┏━━

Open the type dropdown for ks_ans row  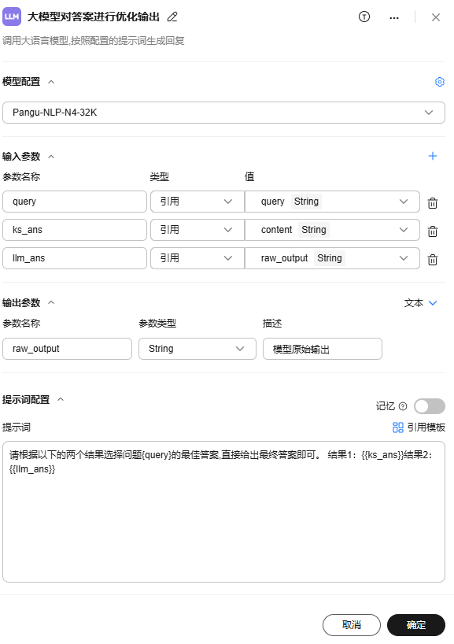[x=197, y=230]
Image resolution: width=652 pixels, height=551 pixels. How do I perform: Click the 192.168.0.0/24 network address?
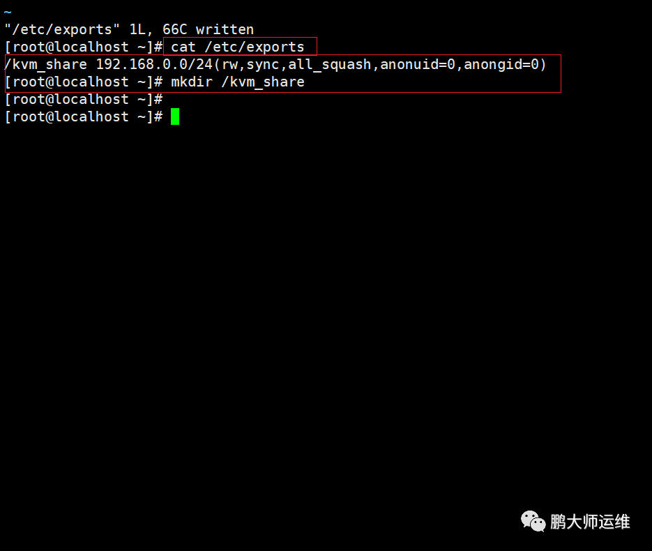154,64
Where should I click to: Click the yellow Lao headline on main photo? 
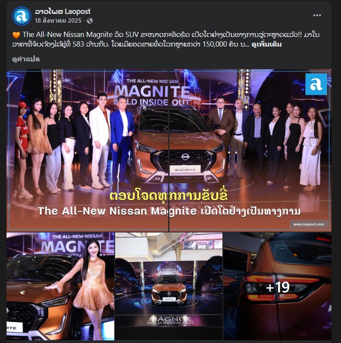click(169, 195)
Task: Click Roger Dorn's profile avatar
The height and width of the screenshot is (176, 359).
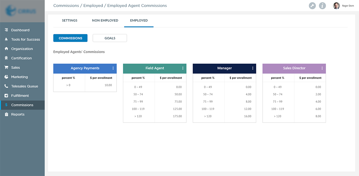Action: (x=336, y=6)
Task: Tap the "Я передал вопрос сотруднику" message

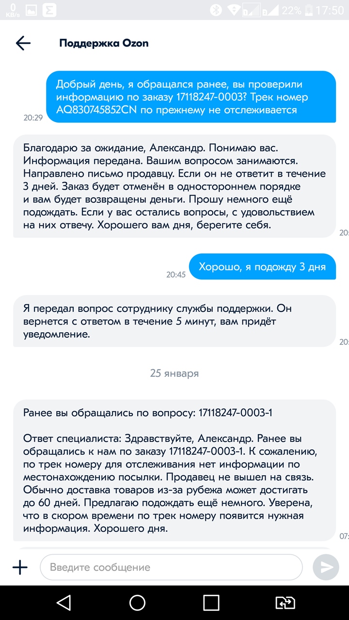Action: [x=175, y=321]
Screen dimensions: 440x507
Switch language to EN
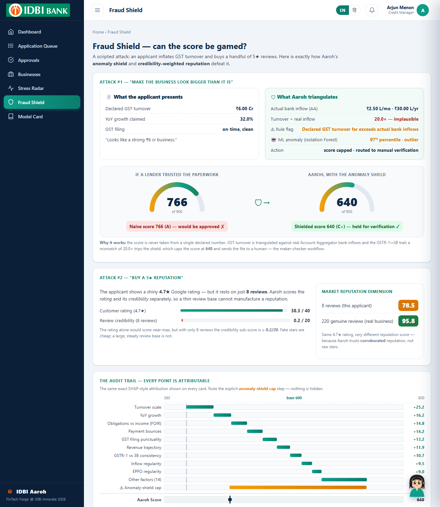343,10
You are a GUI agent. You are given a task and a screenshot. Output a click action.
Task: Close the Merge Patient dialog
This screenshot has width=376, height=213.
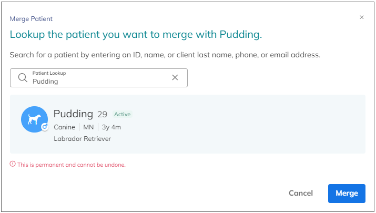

┗━━

Retype the entries from the line containing "Task: Tap the" through the end of the entries, both ends included, word for word, and leave the pictures out.

Task: Tap the "Я передал вопрос сотруднику" message

Action: [x=175, y=321]
Screen dimensions: 440x507
Switch language to EN
343,10
You are a GUI agent. You are given a task and a screenshot. Output a click action.
Task: Close the Merge Patient dialog
This screenshot has width=376, height=213.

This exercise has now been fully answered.